Use your field notebook as a bird identification learning tool. Keeping a field notebook will help you to make systematic, detailed observations of birds in the field. Describing and sketching your observations will help you to memorize important field marks, and your notebook will provide a quick reference for common species. Taking careful field notes is a basic skill for all field biologists. Developing this skill takes time and practice, but it will serve you well in the future.
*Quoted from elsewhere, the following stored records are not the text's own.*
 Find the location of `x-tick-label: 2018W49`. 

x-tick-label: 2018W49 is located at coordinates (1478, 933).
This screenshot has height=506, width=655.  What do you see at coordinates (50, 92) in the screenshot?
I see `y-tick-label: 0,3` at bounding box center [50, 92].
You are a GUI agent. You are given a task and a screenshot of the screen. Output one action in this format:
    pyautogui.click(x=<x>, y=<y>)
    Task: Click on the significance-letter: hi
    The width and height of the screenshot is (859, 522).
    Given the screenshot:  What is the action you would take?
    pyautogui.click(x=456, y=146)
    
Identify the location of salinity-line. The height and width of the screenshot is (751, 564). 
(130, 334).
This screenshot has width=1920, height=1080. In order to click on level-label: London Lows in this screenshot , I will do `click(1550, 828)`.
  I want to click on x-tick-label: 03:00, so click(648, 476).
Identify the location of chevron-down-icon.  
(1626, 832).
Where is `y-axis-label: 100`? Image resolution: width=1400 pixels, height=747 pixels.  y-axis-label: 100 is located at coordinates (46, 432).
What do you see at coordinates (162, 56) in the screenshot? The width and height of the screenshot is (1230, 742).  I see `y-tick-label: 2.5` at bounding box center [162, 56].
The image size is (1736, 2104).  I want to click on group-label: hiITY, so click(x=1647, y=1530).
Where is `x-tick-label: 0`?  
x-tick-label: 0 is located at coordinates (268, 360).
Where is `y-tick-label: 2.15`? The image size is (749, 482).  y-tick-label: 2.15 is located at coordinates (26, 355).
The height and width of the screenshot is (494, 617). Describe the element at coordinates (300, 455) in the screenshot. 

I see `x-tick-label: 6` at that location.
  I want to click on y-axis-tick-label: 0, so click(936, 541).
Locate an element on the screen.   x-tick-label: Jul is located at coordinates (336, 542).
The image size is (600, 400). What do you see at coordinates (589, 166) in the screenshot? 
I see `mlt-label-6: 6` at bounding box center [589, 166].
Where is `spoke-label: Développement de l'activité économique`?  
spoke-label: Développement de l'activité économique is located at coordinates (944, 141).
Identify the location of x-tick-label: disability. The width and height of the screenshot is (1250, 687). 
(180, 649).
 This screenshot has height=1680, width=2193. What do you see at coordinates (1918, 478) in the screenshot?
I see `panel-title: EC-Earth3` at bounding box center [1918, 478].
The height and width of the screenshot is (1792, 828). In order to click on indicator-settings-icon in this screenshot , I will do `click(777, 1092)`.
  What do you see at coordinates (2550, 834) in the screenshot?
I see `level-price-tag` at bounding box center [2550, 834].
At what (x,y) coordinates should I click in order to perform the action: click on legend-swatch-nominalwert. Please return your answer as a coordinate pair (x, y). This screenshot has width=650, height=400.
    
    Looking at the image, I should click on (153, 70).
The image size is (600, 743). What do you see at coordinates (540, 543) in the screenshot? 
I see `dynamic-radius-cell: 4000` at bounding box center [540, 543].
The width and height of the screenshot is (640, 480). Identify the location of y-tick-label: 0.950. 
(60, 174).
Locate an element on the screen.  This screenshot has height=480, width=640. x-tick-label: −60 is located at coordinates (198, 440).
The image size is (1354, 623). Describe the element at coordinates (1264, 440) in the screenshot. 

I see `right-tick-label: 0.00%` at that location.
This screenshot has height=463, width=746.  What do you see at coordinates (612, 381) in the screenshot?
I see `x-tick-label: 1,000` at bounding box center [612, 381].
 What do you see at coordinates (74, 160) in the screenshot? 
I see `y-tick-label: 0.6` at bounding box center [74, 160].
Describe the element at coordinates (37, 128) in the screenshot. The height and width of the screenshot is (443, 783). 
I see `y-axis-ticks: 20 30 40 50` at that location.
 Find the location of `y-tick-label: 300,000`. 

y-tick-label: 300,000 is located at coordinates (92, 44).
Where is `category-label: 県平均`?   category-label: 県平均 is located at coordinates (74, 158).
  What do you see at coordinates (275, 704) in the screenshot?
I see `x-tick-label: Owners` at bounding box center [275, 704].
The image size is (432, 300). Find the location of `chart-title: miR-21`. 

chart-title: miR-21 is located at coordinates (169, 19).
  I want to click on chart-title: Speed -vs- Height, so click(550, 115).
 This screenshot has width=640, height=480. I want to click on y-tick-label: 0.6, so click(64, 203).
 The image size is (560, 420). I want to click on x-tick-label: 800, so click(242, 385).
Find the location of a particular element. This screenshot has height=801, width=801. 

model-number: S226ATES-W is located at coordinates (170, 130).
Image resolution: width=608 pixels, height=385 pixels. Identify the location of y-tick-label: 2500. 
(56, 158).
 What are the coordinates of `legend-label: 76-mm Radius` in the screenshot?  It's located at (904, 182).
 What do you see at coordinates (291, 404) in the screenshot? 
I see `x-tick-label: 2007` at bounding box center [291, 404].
We would like you to make notebook entries each time you go into the field, both in class and on your own. Organize your observations into three categories; a daily journal, a species list, and identification notes for individual species. The daily journal is a brief summary of who, what, when, where, and why you were out, as well as a description of the weather conditions (temperature, wind speed and direction, cloud cover, precipitation). The species list is simply a running list of species seen with times and locations noted. Identification notes include detailed observations, notes, and sketches of each species seen in the field.

Daily Journal

Make a separate entry for each day you are in the field. Include the following:

  1. Date and time of day
  2. Name of the place visited
  3. Weather conditions
  4. Major habitats
  5. Who was with you (i.e. were you alone, with your project group, or on a lab field trip?)

Species List

The species list includes each species seen on each trip to the field, noting the location and time of each observation. You can use either common names, scientific names, or BBL species codes.

Identification Notes

Your identification notes contain information on natural history, habitat, behavior, field marks, and sketches of individual species. You should begin a species account in your notebook the first time you encounter a new species in the field. Reserve 1-2 pages in your notebook for each species. You can expand your accounts as you make additional observations.

Develop a systematic approach for describing species. For example, start with the head and work toward the back along the dorsal side. Then descriibe the ventral side, throat, breast, sides, and belly from head to tail. Use the terminology associated with bird topography provided in lecture. Describe anything distinctive about the bird's behavior. For example, note where and how the bird forages, movements of the wings or tail, songs and calls, etc.

Record your notes directly into your notebook while you are in the field using either pencil or permanent ink. Make additional notes after leaving the field if you wish. Sketching the bird will greatly improve your field notes and accelerate your learning. It is usually faster and easier to capture a bird's key field marks with a sketch than by describing it in words. Simple drawings by connecting two ovals, one for the head and the other for the body can be used to place field marks (e.g. wing bars, eye ring). The field notebook is worth 25 points. We will review notebooks and provide feedback on 5 February and assign a final grade after the field identificaion test at the end of the semester.